» WHAT IS BEING ASKED: Your task is to repeat the lines below exactly, excluding any pictures they contain.

[Collected data]
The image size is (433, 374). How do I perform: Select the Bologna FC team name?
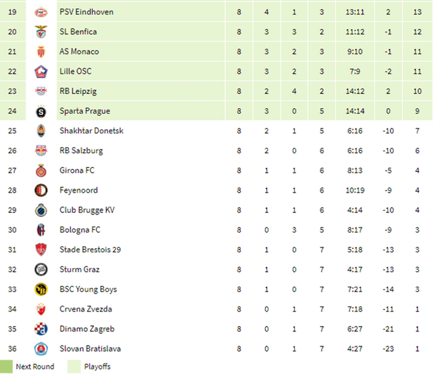click(x=80, y=230)
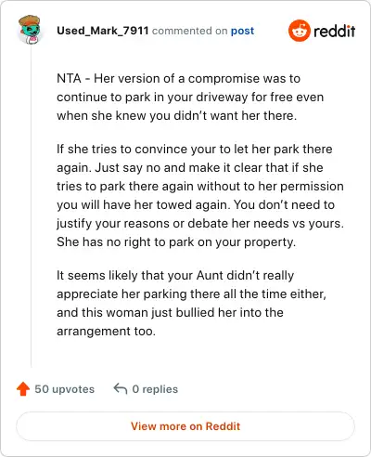Image resolution: width=371 pixels, height=457 pixels.
Task: Click the word "NTA" in the comment
Action: click(69, 79)
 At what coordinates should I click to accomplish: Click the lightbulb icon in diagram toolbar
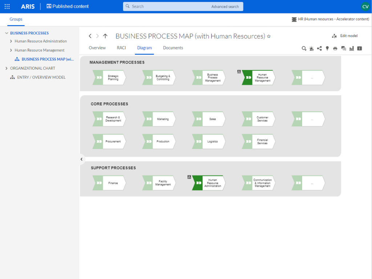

» WRITTEN SOLUTION:
The image size is (433, 374). How do I perform: Select the Bologna FC team name?
click(x=80, y=230)
Image resolution: width=371 pixels, height=457 pixels.
Task: Click the word "NTA" in the comment
Action: click(69, 79)
 At what coordinates should I click to accomplish: Click the lightbulb icon in diagram toolbar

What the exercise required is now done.